Exercise prompt: Reproduce the lines of data below without any changes, starting at the line containing "Given: Click the green dot beside Jazyk" and ending at the line containing "[x=489, y=153]", with both of those lines included.

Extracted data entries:
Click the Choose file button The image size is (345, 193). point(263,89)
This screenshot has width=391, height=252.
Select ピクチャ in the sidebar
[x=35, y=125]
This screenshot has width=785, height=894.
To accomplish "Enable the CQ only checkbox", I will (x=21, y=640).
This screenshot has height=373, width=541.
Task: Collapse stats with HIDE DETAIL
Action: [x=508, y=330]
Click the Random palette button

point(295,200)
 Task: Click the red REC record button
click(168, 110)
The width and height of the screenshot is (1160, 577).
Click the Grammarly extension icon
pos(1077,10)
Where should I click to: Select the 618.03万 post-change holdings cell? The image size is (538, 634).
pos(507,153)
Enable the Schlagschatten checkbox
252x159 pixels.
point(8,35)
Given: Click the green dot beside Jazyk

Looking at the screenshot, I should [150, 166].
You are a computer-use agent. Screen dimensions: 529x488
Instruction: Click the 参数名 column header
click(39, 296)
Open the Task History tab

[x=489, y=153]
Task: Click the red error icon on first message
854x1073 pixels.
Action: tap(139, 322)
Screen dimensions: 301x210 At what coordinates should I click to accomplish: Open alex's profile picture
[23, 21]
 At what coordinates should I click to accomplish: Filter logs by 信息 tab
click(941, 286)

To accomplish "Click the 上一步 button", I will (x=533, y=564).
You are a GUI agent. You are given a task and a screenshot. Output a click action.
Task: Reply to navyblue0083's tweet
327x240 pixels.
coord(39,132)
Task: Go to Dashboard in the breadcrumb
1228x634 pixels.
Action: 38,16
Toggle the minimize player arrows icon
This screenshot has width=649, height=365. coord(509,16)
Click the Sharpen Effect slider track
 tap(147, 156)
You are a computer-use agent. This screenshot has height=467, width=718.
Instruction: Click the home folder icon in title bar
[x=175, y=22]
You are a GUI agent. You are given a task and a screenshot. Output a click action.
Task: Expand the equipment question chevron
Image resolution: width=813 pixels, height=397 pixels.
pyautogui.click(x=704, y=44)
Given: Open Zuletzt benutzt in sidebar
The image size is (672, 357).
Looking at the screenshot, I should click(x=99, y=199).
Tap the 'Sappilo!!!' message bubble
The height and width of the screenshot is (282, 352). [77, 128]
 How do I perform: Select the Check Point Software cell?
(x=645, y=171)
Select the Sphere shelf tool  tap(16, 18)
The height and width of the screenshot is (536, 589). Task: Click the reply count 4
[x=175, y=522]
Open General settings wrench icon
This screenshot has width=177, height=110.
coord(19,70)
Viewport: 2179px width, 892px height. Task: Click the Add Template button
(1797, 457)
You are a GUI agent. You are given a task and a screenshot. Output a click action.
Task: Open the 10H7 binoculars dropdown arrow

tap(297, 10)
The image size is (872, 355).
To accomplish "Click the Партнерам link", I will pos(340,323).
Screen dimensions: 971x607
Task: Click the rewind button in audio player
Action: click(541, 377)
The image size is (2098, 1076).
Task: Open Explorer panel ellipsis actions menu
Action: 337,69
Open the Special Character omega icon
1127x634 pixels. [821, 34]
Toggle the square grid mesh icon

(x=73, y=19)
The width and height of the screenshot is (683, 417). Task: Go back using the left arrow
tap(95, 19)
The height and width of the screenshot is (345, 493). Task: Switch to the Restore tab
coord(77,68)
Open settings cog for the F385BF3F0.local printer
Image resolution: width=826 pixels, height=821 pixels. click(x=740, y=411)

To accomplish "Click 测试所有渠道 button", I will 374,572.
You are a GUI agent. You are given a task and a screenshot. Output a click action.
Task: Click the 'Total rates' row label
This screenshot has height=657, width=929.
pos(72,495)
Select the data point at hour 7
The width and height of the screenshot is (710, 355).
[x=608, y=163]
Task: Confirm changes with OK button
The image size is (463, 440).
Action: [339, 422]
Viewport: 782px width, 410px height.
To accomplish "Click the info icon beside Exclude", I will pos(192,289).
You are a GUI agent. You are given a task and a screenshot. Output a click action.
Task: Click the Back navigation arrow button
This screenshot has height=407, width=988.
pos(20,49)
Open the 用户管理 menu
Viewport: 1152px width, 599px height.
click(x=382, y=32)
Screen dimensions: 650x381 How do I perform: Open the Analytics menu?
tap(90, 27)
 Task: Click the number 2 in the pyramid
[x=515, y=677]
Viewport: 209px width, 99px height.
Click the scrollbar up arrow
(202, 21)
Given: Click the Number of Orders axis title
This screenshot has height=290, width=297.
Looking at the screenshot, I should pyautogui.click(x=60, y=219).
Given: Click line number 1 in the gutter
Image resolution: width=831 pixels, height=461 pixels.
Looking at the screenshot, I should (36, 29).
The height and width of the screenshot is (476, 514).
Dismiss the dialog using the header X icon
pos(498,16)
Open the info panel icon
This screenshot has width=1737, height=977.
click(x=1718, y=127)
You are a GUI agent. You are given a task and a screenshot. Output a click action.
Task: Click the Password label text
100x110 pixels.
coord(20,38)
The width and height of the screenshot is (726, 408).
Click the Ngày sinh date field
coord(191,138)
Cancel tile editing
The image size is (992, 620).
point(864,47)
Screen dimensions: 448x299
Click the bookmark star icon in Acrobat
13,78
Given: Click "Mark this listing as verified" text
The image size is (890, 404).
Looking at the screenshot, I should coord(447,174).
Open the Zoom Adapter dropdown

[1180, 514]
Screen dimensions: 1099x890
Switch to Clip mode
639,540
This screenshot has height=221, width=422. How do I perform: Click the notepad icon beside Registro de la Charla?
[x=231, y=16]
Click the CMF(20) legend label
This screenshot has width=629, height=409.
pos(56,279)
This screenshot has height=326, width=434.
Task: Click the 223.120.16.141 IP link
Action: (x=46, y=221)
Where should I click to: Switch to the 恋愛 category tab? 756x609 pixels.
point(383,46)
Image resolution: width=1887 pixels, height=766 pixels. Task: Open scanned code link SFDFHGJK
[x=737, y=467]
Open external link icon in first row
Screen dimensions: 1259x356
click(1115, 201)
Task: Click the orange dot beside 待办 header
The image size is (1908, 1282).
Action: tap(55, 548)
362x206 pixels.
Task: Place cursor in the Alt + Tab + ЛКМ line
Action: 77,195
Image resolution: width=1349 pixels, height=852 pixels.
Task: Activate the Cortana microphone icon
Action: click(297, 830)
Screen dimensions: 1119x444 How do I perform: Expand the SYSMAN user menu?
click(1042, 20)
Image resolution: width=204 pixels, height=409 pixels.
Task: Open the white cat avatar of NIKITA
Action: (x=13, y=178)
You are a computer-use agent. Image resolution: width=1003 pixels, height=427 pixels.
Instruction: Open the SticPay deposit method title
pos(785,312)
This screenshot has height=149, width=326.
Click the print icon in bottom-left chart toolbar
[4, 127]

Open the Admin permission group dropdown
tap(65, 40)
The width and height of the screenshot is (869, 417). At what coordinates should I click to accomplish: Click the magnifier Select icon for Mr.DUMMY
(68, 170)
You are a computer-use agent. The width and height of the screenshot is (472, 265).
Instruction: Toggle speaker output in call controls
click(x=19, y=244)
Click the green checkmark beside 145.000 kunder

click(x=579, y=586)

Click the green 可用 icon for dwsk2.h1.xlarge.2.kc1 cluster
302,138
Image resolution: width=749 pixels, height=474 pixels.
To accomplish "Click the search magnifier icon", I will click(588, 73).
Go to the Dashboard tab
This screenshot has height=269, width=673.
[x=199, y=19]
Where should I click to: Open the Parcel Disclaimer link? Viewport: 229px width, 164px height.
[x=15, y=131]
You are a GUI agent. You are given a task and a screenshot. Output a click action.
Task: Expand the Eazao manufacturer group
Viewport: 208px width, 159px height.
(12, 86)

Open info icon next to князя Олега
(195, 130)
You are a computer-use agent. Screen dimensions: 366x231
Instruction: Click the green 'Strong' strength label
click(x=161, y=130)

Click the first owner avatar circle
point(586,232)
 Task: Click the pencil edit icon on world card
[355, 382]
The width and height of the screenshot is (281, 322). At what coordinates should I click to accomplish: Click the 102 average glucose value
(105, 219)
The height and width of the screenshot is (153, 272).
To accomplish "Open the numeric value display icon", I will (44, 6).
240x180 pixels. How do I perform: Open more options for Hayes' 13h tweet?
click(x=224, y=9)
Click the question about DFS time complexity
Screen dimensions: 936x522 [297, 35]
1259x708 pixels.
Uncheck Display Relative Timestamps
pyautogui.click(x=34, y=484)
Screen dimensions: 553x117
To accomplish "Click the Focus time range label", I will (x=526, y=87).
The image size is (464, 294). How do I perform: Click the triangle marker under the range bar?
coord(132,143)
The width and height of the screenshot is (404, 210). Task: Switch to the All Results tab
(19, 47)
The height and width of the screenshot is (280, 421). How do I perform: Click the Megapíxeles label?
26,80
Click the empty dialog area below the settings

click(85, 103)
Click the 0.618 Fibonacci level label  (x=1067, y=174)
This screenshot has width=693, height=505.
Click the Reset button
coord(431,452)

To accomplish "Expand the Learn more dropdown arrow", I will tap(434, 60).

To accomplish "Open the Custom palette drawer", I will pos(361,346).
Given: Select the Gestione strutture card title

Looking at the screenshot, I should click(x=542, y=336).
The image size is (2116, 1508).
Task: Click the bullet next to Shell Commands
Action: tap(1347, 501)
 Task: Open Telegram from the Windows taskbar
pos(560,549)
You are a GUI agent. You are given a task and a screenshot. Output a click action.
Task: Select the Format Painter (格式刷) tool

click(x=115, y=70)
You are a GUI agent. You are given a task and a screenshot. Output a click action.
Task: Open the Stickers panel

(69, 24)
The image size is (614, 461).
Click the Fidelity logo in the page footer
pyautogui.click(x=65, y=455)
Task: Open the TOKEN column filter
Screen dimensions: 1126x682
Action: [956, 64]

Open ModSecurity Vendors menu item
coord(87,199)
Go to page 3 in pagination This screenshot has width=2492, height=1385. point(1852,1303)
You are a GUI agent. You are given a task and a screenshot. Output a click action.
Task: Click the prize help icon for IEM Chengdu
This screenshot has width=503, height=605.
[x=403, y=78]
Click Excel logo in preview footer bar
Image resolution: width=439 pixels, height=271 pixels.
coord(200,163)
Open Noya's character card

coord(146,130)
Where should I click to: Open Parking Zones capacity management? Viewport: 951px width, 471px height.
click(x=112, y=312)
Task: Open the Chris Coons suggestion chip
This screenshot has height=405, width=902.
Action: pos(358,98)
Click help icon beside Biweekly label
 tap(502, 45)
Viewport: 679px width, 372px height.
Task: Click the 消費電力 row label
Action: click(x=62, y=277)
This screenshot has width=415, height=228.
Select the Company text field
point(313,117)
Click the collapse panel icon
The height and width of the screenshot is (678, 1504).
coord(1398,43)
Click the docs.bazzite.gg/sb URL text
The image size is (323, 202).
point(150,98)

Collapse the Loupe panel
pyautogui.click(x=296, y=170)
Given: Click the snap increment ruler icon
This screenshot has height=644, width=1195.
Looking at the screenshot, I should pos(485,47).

Expected answer:
Given: Click the green dot beside Jazyk

Looking at the screenshot, I should [150, 166].
You are a computer-use agent. Screen dimensions: 529x488
Instruction: Click the 参数名 column header
click(39, 296)
Open the Task History tab

[x=489, y=153]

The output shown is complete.